Trump has shown remarkable deference to Putin. The U.S. president has not followed through on his threats to punish Russia for refusing to end the war. And amid warnings from the Kremlin, he has so far not provided American Tomahawk missiles to Kyiv.
But seemingly emboldened by his role in securing a ceasefire in the Gaza Strip, and ever focused on his publicly stated desire to win a Nobel, Trump has pushed to restart a peace process for Ukraine that had stalled after his meeting with Putin in Alaska this summer.
While Zelenskyy emerged from his talks last week with Trump without new weapons, he did secure continued U.S. support for Kyiv’s position when it comes to territory. Moscow has signaled that it is holding out for Ukraine to surrender the parts of the eastern Donetsk region still under Ukrainian control, a nonstarter for Kyiv.
Zelenskyy will meet Thursday with European leaders in Denmark to seek additional support from European nations, which have become the primary backers of Kyiv’s war effort since Trump ended direct U.S. aid. European leaders have joined with Ukraine in calling for an immediate ceasefire at the current battle lines.
Trump was scheduled to meet Wednesday in Washington with Mark Rutte, the secretary-general of NATO, which said Ukraine would be among the subjects of discussion.

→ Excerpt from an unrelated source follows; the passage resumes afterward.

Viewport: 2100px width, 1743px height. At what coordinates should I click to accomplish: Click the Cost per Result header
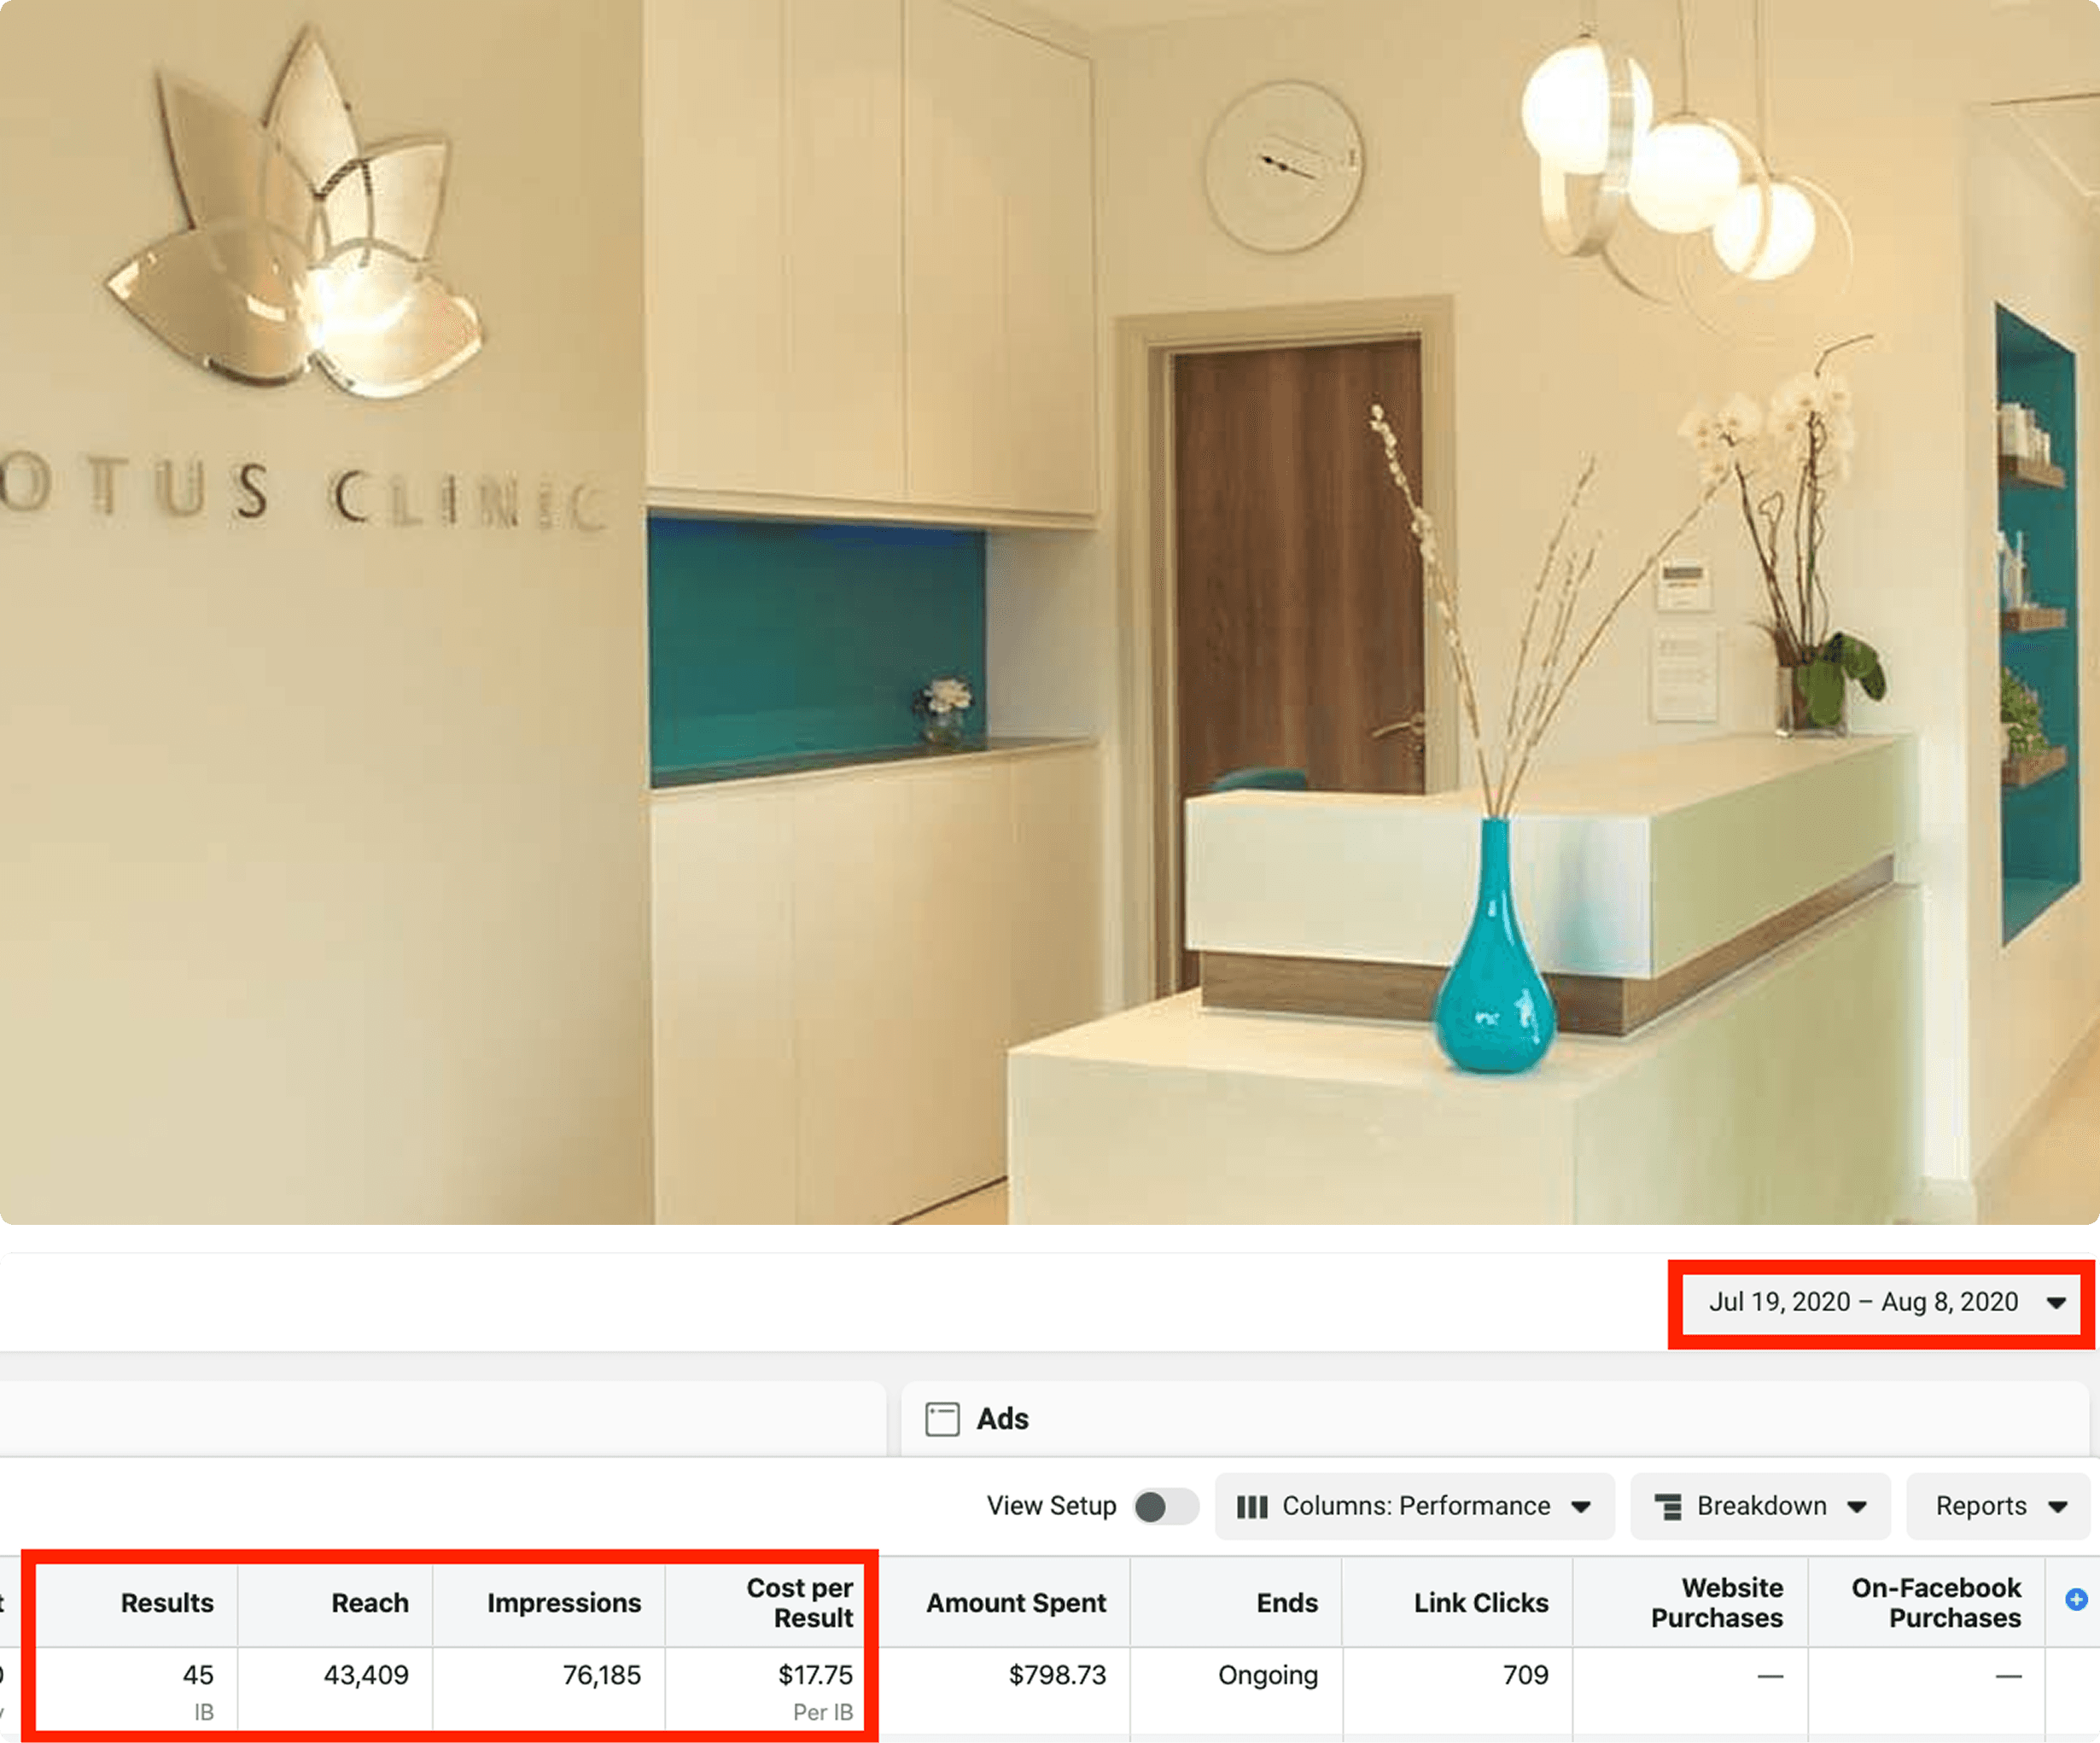click(799, 1603)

Since the spring, Samus said, Russia has entered talks with one primary goal: to delay any ceasefire and to block the United States from providing long-range weapons to Ukraine.
While Putin has largely succeeded so far, the postponed meeting in Budapest showed that the Russian president may be losing his ability to rely on the same tactic again and again, Samus said.
Zelenskyy also called out the Russian tactic.
“Russia continues to do everything it can to weasel out of diplomacy,” he said on Tuesday. “As soon as the issue of long-range capabilities for us, for Ukraine, became less immediate, Russia’s interest in diplomacy faded almost automatically.”